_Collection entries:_

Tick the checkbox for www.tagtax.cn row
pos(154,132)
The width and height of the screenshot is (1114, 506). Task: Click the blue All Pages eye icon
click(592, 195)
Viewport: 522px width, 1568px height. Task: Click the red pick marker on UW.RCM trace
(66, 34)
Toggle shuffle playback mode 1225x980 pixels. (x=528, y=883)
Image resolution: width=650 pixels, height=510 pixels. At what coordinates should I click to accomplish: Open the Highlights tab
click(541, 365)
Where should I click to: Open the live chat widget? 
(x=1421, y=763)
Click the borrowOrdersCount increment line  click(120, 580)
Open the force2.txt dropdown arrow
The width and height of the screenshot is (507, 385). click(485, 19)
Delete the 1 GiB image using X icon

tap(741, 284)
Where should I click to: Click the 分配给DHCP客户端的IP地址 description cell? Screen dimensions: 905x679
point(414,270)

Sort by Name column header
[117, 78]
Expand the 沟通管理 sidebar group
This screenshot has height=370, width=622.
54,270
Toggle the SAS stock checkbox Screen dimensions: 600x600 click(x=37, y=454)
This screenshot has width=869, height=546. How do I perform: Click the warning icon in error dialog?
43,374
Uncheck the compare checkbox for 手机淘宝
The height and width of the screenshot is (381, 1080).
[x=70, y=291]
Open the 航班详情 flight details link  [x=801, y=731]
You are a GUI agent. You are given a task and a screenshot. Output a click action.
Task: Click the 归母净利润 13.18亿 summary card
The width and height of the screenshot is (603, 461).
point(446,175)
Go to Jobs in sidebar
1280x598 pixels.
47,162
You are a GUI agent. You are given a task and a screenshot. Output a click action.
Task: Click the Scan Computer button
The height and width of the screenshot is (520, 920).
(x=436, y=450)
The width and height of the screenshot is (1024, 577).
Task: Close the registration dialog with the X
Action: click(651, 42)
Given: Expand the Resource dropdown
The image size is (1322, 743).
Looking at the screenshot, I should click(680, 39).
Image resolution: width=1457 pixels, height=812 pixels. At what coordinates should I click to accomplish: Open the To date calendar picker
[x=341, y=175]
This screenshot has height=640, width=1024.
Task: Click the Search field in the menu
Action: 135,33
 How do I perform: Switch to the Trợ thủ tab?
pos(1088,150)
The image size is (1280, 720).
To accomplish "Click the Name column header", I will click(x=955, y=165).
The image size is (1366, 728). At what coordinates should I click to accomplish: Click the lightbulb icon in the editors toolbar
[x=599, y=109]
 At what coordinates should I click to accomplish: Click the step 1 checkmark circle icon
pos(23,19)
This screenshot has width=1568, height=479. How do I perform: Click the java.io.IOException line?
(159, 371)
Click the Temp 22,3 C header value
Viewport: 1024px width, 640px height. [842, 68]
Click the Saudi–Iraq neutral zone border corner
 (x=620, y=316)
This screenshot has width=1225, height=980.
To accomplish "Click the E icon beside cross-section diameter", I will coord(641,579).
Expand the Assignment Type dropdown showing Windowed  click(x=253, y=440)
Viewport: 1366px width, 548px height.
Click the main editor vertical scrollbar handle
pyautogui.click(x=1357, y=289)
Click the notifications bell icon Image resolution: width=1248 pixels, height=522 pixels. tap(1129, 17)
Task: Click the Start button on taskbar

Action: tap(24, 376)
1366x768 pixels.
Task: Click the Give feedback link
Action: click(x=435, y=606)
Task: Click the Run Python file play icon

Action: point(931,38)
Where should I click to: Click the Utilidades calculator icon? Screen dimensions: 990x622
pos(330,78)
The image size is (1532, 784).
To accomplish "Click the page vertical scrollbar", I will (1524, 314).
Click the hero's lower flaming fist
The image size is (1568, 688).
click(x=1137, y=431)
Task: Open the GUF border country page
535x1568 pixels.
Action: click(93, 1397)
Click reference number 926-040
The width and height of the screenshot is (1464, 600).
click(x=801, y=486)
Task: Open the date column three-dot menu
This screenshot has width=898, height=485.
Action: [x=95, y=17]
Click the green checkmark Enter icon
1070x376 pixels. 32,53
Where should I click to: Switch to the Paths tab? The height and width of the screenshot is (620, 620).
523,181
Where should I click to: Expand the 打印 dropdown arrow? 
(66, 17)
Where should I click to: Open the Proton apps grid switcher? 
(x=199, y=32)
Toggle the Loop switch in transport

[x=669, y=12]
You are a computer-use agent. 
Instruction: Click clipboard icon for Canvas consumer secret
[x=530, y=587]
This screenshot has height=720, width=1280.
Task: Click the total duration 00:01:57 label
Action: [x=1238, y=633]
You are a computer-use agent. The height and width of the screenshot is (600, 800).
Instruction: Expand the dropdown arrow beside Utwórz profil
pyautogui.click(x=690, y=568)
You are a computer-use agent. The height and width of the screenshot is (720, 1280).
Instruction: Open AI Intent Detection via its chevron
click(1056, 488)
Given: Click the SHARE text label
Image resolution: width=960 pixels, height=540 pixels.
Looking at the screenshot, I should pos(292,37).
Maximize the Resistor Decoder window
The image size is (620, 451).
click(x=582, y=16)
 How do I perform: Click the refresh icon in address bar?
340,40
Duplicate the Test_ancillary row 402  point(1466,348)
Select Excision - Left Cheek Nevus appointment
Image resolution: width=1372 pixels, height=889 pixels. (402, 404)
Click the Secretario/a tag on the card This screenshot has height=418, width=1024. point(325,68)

_INSTRUCTIONS TO FOLLOW:_
Please give a count of the lines in the records where the word "card" occurs, with nothing besides it.

_REPLY TO THE EXERCISE:_
2